Of course, the distancing may have nothing to do with you. Sometimes relationships run their course. We can do nothing about their demise. The good news is that loss leads to new life. You may feel pain now, but it will subside. Yes, it will. Believe me. In the meantime, reach out to new people and develop fresh friendships. Try not to compare these fledgling relationships with your friend group. Instead, enjoy each person as he or she is.

What do you think it means to be truly happy with your life? And what do you do if you are just unhappy?

True happiness is the art of accepting my life and my limitations while also embracing my capacities for spiritual growth, passion, service, play, joy, personal power, limitlessness and creation. In other words, happiness is rooted at the intersection of being fully human and becoming divine. It is not about materials things, but it is about substance. What we call happiness is more often a spike in pleasant emotions. Pleasure, contentment or satisfaction (all versions of “happy”) can be inspired by discovering greater meaning for our lives or from being recognized and valued. Personality also contributes to our experience of happiness. It is easier for an idealist, optimist or realist to be happy than for a pessimist or cynic.

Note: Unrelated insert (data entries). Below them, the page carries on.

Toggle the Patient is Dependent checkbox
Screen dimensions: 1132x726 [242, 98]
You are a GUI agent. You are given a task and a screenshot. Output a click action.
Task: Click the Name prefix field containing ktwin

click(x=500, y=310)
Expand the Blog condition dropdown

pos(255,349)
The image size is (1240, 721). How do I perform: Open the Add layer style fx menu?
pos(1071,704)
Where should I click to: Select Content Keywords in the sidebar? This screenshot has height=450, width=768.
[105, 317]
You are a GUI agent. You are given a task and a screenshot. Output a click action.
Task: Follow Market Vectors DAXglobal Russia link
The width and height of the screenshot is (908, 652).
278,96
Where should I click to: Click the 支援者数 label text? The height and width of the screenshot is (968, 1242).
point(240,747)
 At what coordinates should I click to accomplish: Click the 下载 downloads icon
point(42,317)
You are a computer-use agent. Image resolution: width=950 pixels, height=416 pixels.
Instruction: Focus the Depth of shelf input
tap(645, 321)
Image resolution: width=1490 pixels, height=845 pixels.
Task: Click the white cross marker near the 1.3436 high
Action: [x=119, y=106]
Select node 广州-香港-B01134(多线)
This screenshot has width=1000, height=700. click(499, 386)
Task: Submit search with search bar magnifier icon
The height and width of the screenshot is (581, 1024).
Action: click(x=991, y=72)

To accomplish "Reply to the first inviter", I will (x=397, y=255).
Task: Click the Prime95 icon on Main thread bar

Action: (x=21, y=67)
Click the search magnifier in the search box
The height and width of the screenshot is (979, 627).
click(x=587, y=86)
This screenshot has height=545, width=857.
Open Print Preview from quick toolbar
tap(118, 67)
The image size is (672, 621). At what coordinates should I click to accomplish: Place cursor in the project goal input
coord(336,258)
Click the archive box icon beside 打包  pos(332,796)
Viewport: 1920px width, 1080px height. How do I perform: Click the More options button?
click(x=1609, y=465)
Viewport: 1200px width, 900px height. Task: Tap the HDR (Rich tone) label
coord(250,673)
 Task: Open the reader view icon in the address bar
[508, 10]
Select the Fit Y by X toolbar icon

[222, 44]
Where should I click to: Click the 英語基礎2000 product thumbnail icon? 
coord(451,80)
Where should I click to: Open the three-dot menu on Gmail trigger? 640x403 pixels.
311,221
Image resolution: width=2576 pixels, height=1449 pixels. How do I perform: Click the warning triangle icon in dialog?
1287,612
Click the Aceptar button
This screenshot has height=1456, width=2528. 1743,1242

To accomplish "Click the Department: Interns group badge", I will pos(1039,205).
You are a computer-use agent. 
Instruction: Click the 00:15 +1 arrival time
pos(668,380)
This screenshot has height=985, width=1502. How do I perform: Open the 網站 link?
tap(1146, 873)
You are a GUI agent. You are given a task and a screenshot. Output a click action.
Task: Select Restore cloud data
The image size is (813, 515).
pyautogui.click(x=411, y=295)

Personal strength and interpretations of loyalty are factors, too. A person who submits to a lifestyle that does not fit but draws the approval of others is less happy than someone who lives from the core of who they are but lacks the approval of others. If you are unhappy, find what brings you fully alive and give yourself to it. Don’t look to status symbols. Look to the arts, social justice or other vital ways of contributing to the world. A psychotherapist or spiritual director can help you shed unhappiness and find the path back to joy.

Meditation of the week
“Laziness is nothing more than the habit of resting before you get tired,” wrote the French author Jules Renard. Do you schedule time for meditation, silence and reflection every day?